**EXERCISE BRIEF:**
What needs transcribing is the line with "You are a GUI" and every line after it to the end of the records, exactly and alone, with no pictures.

DATASET ENTRIES section start

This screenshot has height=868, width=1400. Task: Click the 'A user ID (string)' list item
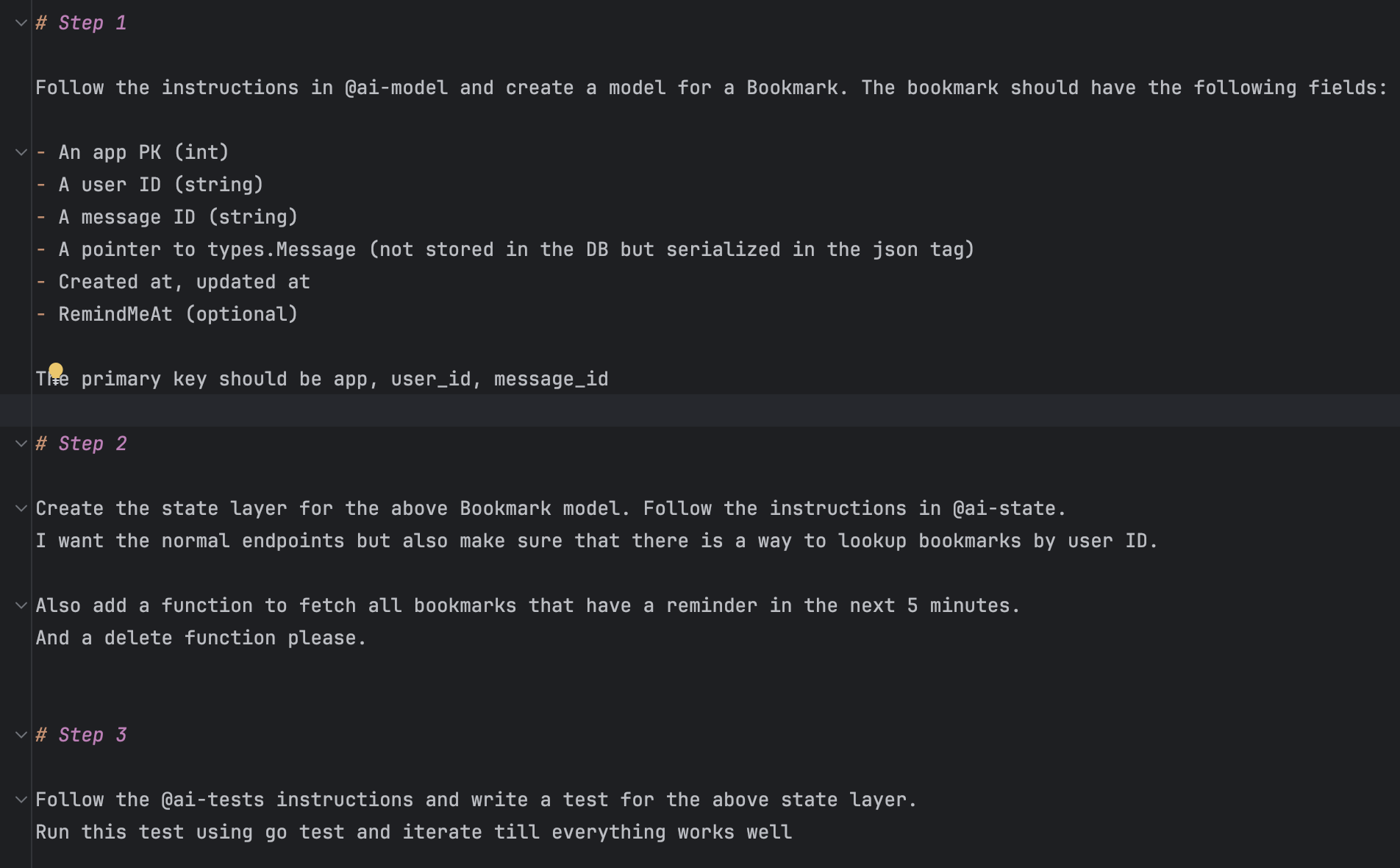[160, 185]
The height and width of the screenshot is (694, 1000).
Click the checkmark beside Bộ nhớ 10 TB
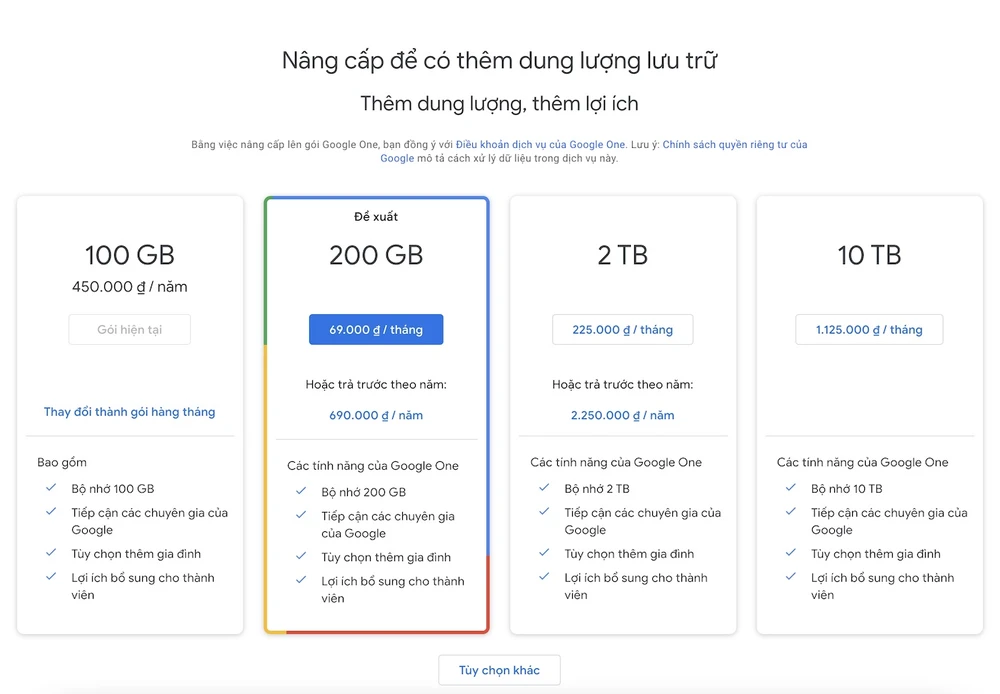point(791,488)
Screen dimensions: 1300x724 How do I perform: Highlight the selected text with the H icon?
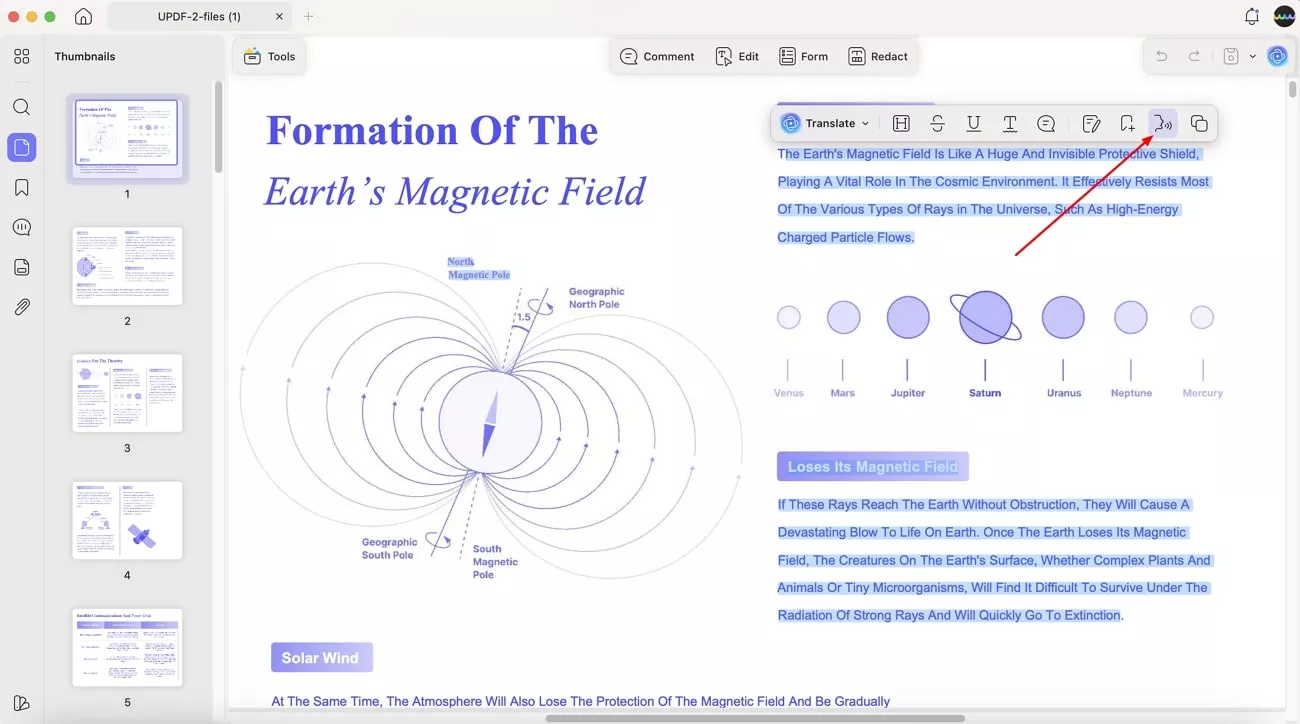click(x=901, y=124)
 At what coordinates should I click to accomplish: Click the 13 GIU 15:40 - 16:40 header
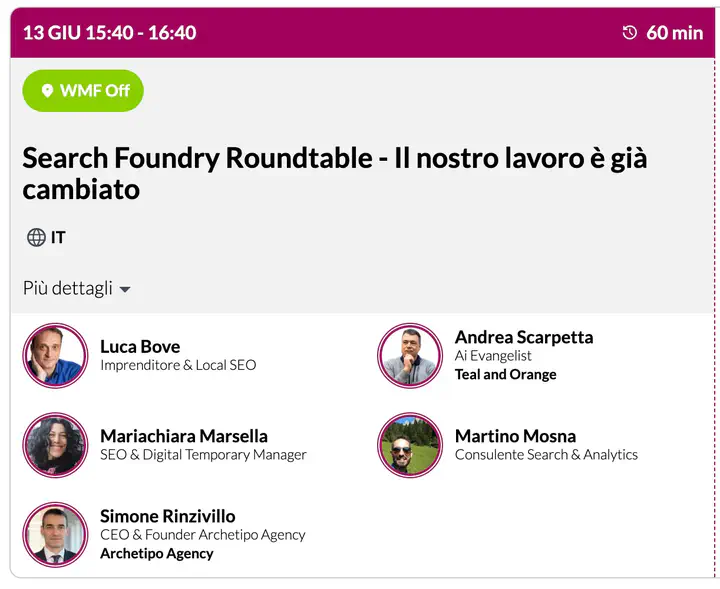pyautogui.click(x=109, y=32)

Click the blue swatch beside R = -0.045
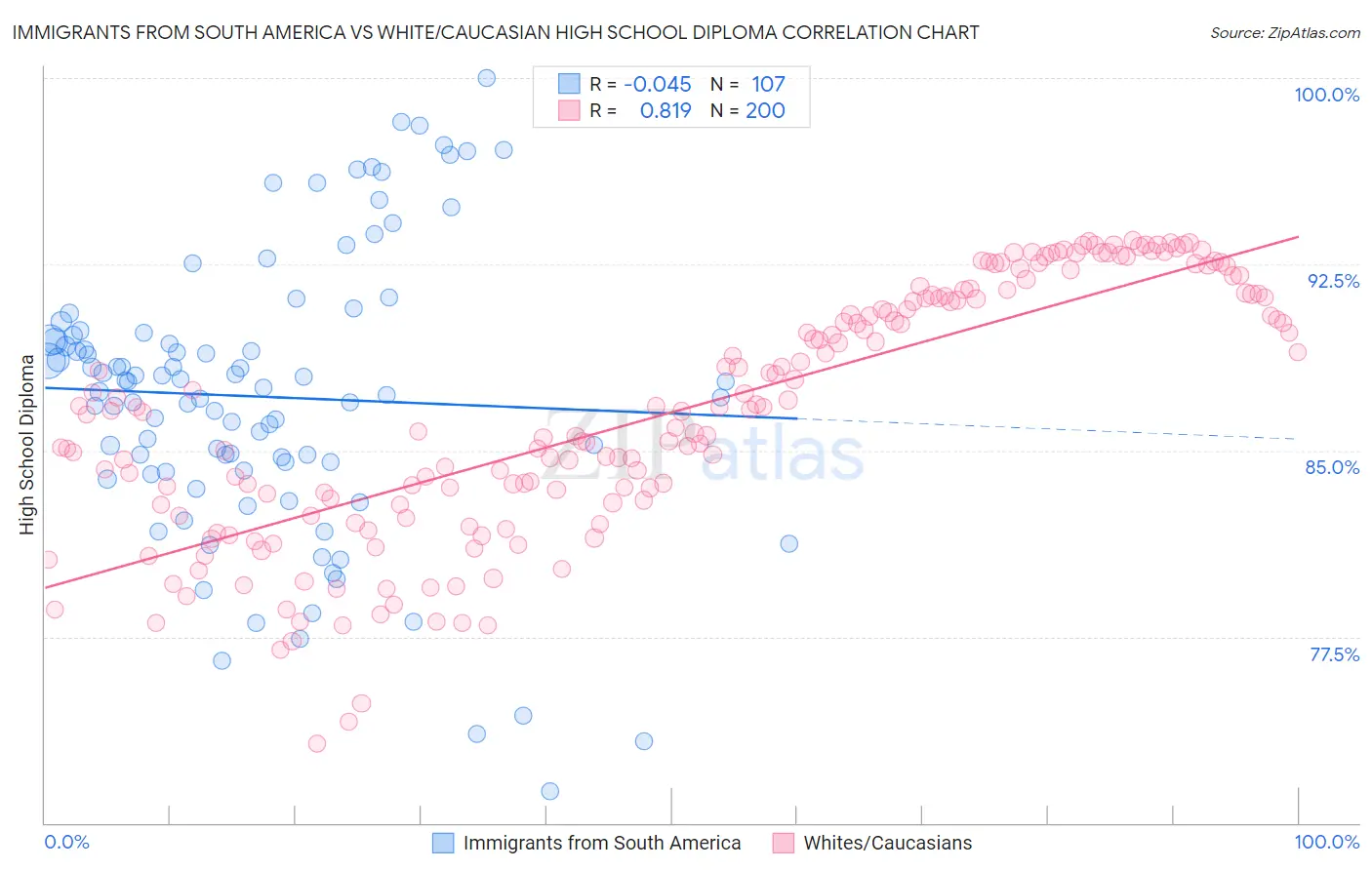pos(569,84)
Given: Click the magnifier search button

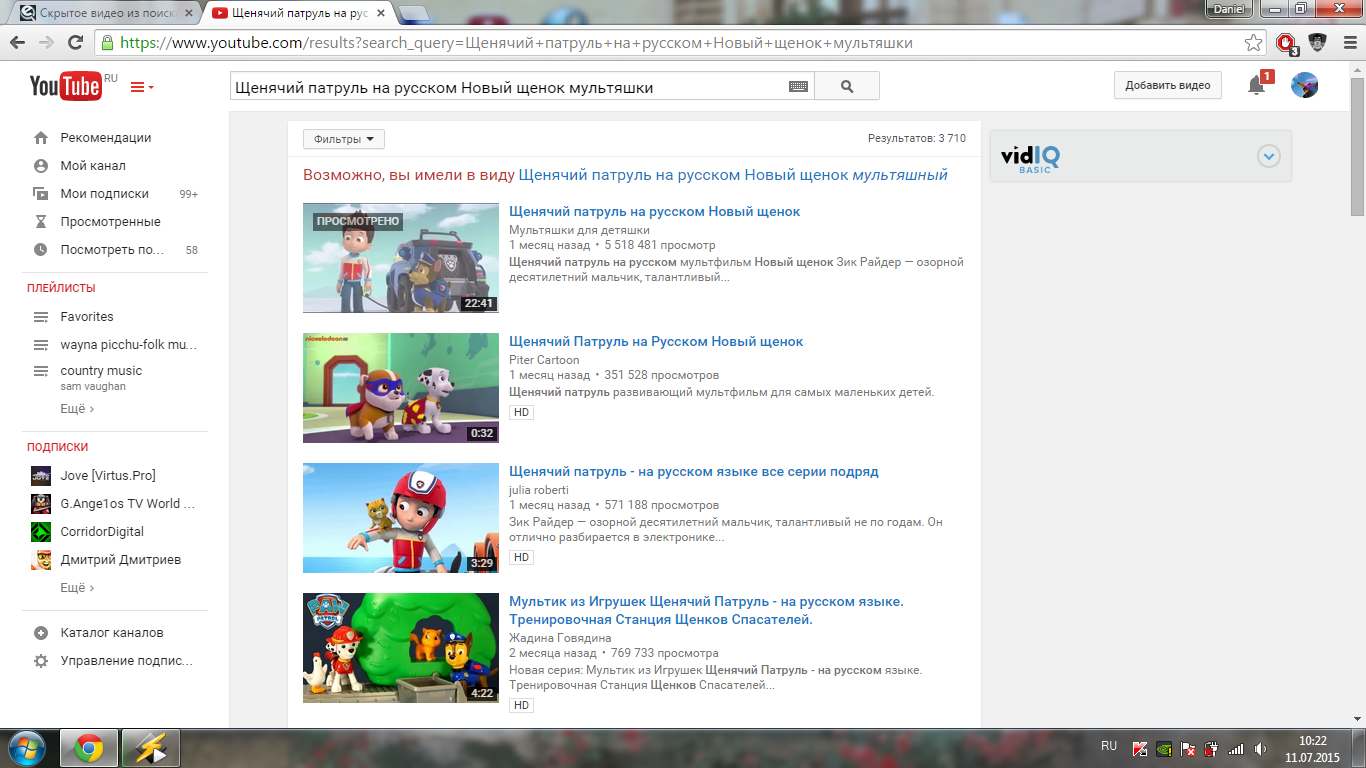Looking at the screenshot, I should pos(847,87).
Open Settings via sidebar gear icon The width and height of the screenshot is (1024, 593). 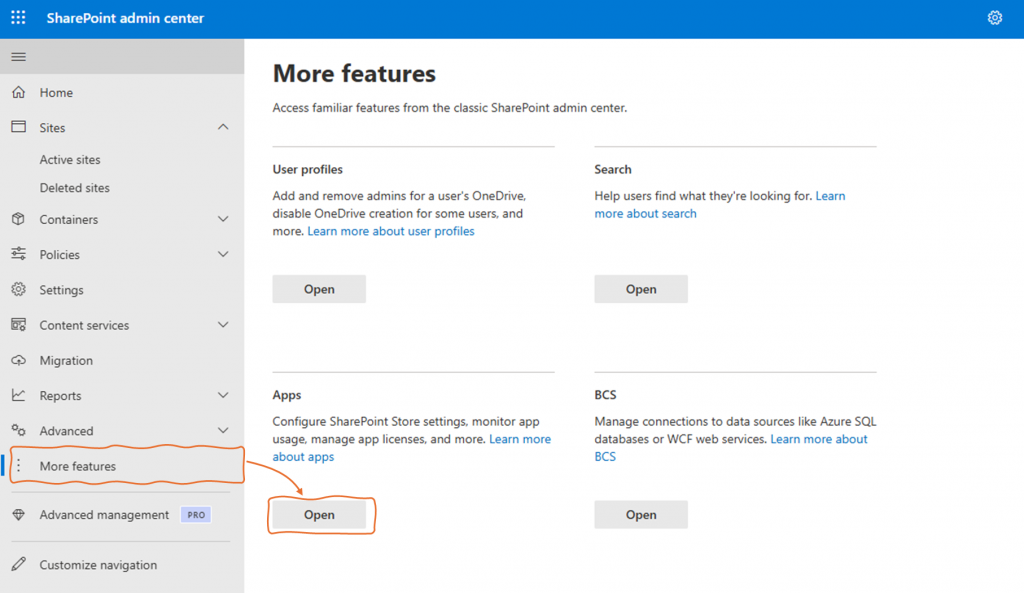(18, 290)
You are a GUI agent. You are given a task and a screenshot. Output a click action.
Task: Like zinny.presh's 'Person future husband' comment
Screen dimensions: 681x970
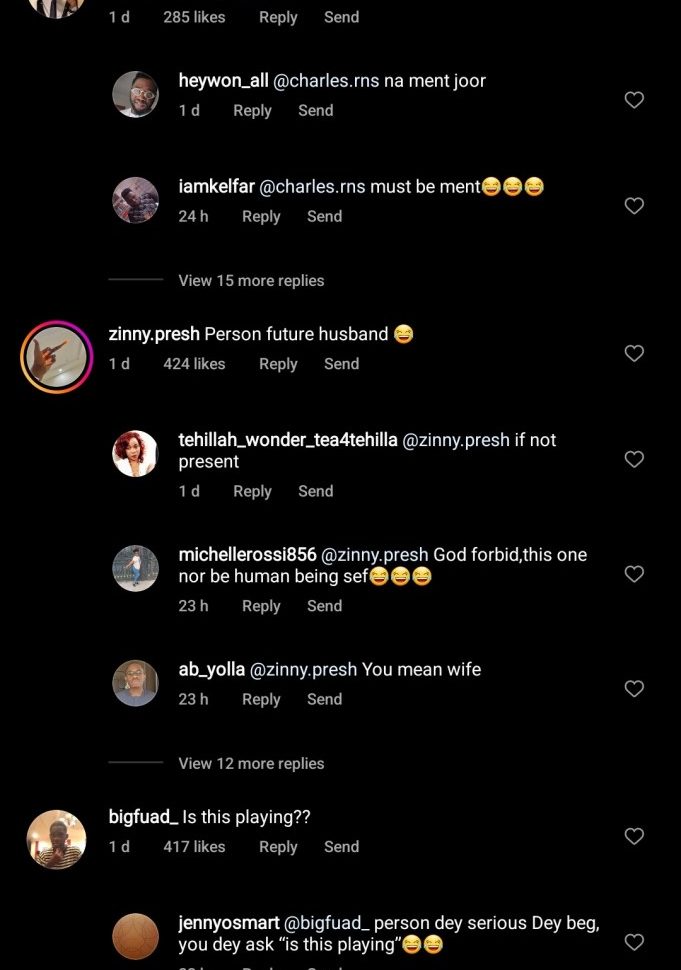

DATASET ENTRIES section end

**EXPECTED ANSWER:**
You are a GUI agent. You are given a task and a screenshot. Output a click action.
Task: Like zinny.presh's 'Person future husband' comment
Screen dimensions: 681x970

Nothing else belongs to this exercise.